为了能够让Prometheus能够获取到当前集群中所有节点的信息,在Promtheus的配置文件中,我们添加如下Job配置:
- job_name: 'kubernetes-nodes'
tls_config:
ca_file: /var/run/secrets/kubernetes.io/serviceaccount/ca.crt
bearer_token_file: /var/run/secrets/kubernetes.io/serviceaccount/token
kubernetes_sd_configs:
- role: node
对于Ingress,Service,Endpoints, Pod的使用方式也是类似的,下面给出了一个完整Prometheus配置的示例:
apiVersion: v1
data:
prometheus.yml: |-
global:
scrape_interval: 15s
evaluation_interval: 15s
scrape_configs:
- job_name: 'kubernetes-nodes'
tls_config:
ca_file: /var/run/secrets/kubernetes.io/serviceaccount/ca.crt
bearer_token_file: /var/run/secrets/kubernetes.io/serviceaccount/token
kubernetes_sd_configs:
- role: node
- job_name: 'kubernetes-service'
tls_config:
ca_file: /var/run/secrets/kubernetes.io/serviceaccount/ca.crt
bearer_token_file: /var/run/secrets/kubernetes.io/serviceaccount/token
kubernetes_sd_configs:
- role: service
- job_name: 'kubernetes-endpoints'
tls_config:
ca_file: /var/run/secrets/kubernetes.io/serviceaccount/ca.crt
bearer_token_file: /var/run/secrets/kubernetes.io/serviceaccount/token
kubernetes_sd_configs:
- role: endpoints
- job_name: 'kubernetes-ingress'
tls_config:
ca_file: /var/run/secrets/kubernetes.io/serviceaccount/ca.crt
bearer_token_file: /var/run/secrets/kubernetes.io/serviceaccount/token
kubernetes_sd_configs:
- role: ingress
- job_name: 'kubernetes-pods'
tls_config:
ca_file: /var/run/secrets/kubernetes.io/serviceaccount/ca.crt
bearer_token_file: /var/run/secrets/kubernetes.io/serviceaccount/token
kubernetes_sd_configs:
- role: pod
kind: ConfigMap
metadata:
name: prometheus-config
Prometheus使用新的配置文件重建之后,打开Prometheus UI,通过Service Discovery页面可以查看到当前Prometheus通过Kubernetes发现的所有资源对象了:
同时Prometheus会自动将该资源的所有信息,并通过标签的形式体现在Target对象上。
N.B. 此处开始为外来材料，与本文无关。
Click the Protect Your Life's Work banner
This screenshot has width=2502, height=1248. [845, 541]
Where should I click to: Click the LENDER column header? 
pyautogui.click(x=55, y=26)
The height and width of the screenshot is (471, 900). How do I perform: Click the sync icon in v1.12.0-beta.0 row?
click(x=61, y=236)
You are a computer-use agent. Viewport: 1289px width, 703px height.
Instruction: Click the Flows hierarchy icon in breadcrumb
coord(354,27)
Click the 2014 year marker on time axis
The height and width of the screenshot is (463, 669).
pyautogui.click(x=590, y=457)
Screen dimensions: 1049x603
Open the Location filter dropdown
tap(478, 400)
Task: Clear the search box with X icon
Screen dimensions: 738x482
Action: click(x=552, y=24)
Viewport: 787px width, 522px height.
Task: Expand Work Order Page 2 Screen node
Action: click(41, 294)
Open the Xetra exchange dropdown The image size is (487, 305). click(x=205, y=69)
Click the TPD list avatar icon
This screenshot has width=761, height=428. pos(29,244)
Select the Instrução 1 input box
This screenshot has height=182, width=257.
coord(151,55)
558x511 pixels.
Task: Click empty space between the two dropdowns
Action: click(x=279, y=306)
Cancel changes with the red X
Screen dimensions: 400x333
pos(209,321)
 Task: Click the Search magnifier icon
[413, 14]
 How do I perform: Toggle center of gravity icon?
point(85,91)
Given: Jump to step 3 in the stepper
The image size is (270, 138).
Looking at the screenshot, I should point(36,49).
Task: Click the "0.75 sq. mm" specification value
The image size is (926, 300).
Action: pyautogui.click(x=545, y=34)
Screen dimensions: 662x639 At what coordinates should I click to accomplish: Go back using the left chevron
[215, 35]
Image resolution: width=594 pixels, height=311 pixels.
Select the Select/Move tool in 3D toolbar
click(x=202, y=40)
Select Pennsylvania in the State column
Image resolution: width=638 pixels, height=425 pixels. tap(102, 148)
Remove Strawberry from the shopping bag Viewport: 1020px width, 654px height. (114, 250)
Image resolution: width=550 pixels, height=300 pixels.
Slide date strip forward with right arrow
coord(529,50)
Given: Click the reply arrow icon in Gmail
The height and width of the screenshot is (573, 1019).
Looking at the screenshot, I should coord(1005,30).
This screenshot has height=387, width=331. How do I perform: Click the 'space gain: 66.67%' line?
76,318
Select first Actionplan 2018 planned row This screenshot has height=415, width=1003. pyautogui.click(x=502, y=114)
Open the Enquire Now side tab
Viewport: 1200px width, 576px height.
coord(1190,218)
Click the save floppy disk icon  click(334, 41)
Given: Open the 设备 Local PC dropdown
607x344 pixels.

如下所示,是Promthues获取到的Node节点的标签信息:
__address__="192.168.99.100:10250"
__meta_kubernetes_node_address_Hostname="minikube"
__meta_kubernetes_node_address_InternalIP="192.168.99.100"
__meta_kubernetes_node_annotation_alpha_kubernetes_io_provided_node_ip="192.168.99.100"
__meta_kubernetes_node_annotation_node_alpha_kubernetes_io_ttl="0"
__meta_kubernetes_node_annotation_volumes_kubernetes_io_controller_managed_attach_detach="true"
__meta_kubernetes_node_label_beta_kubernetes_io_arch="amd64"
__meta_kubernetes_node_label_beta_kubernetes_io_os="linux"
__meta_kubernetes_node_label_kubernetes_io_hostname="minikube"
__meta_kubernetes_node_name="minikube"
__metrics_path__="/metrics"
__scheme__="https"
instance="minikube"
job="kubernetes-nodes"
目前为止,我们已经能够通过Prometheus自动发现Kubernetes集群中的各类资源以及其基本信息。不过,如果现在查看Promtheus的Target状态页面,结果可能会让人不太满意:
虽然Prometheus能够自动发现所有的资源对象,并且将其作为Target对象进行数据采集。 但并不是所有的资源对象都是支持Promethues的,并且不同类型资源对象的采集方式可能是不同的。因此,在实际的操作中,我们需要有明确的监控目标,并且针对不同类型的监控目标设置不同的数据采集方式。